Blöderweise ist Peter Hemstedt nach London gezogen, und dahin begibt sich Dickmadam, nachdem sie sich ein Flugticket gekauft hat wie andere sich einen Strick kaufen. Verstrickt hat sich Anne vor allem in ihren alles beherrschenden Selbstzweifeln, das Ziel der Reise ist darum klar, sie will ihrem verfehlten Leben auf die Spur kommen. Hemstedt sei der Schlüssel, glaubt sie, zum Glück und zu einem schlanken Ich, das irgendwann irgendwo unter zig Tortenstücken verschütt ging.
Ein Pubertätsroman, könnte man denken, aber Annes Verirrungen sind nicht auf ein paar verpickelte Jahre beschränkt, und Karen Duve erzählt mehr als eine einfache Teenie-Geschichte.
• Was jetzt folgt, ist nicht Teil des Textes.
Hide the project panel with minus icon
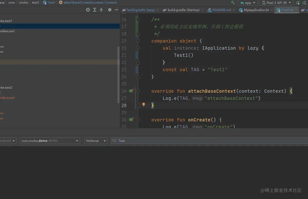This screenshot has height=199, width=308. click(x=116, y=10)
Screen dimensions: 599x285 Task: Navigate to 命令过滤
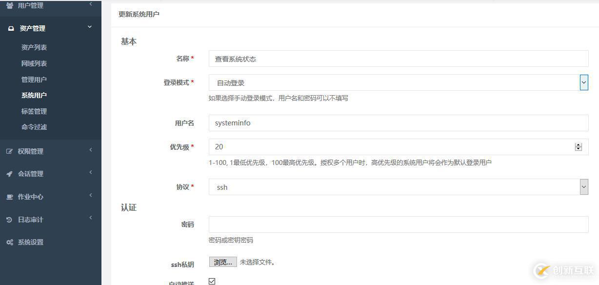pos(34,127)
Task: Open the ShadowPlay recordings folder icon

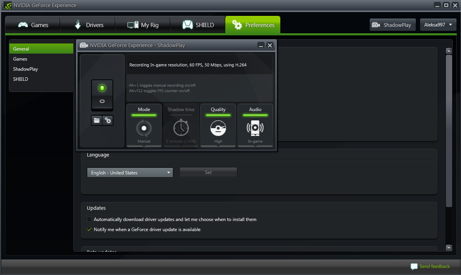Action: (97, 120)
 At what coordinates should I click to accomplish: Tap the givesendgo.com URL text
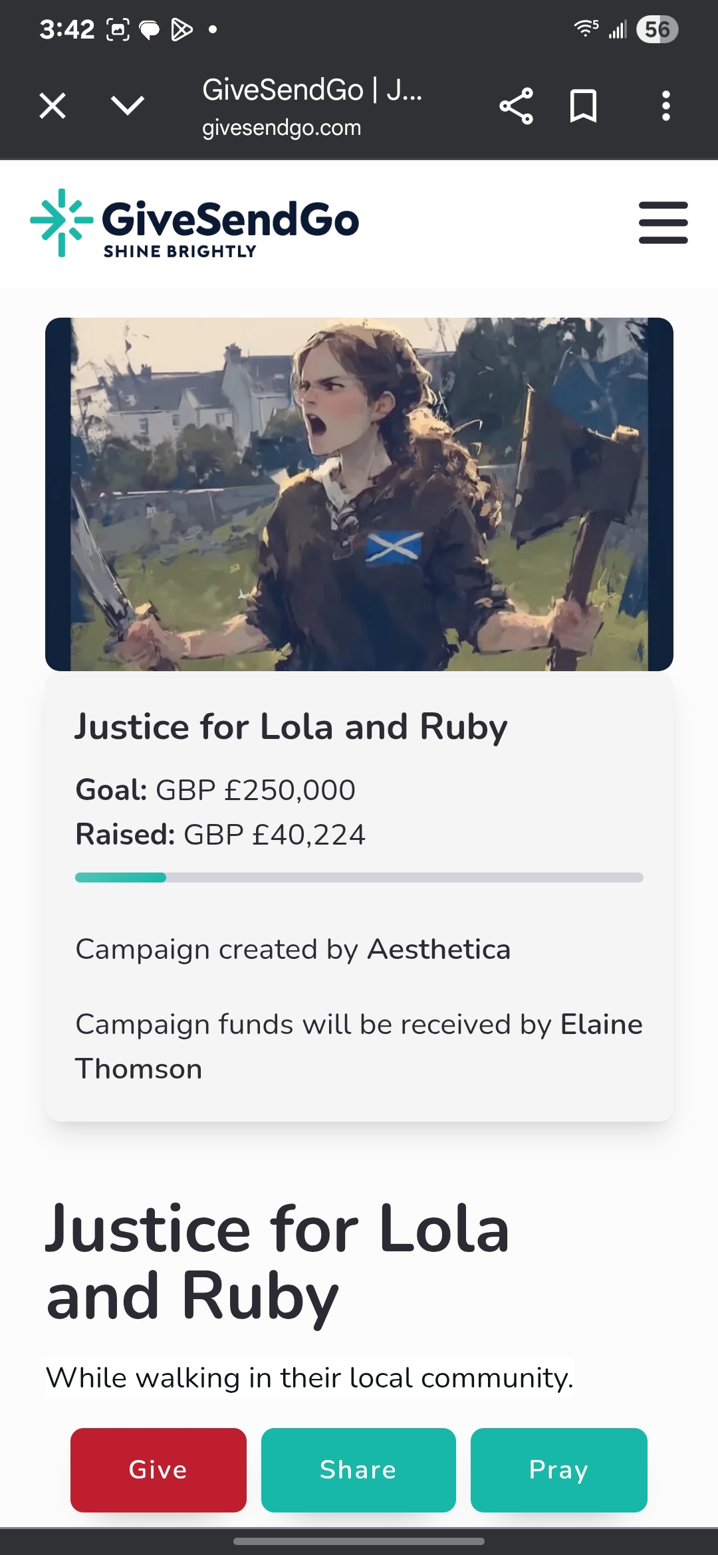(x=281, y=128)
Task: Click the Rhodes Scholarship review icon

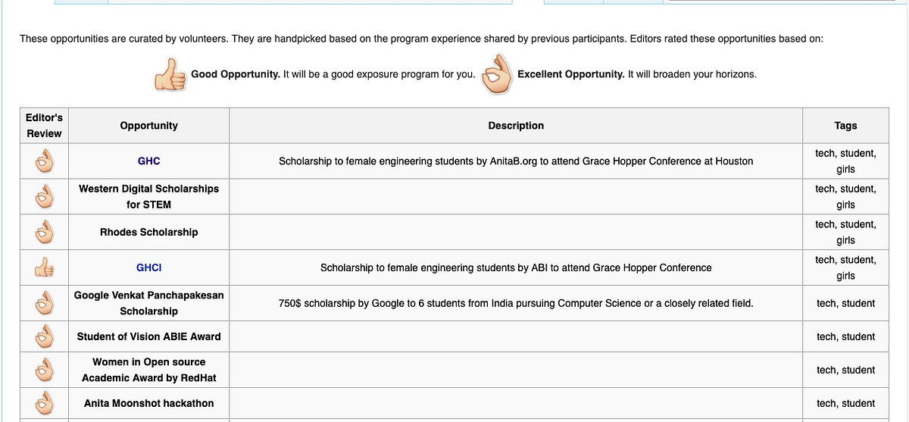Action: [45, 233]
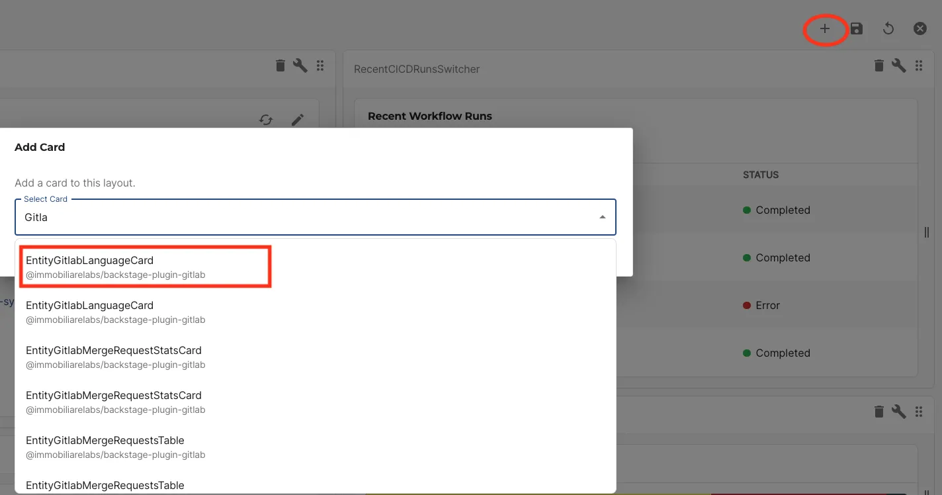Click the circled plus icon to add a card
942x495 pixels.
click(x=825, y=29)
Ihre Anti-Heldin ist weder auf den Mund noch aufs Gehirn gefallen, ihre Sprüche sind hart und treffend, ihr Denken ist realistisch und selbstreflektiert, wenn auch ausgesprochen selbstquälerisch, und die Worte, mit denen sie sich beschreibt, sind so brutal, wie sie ihr Äußeres eben empfindet.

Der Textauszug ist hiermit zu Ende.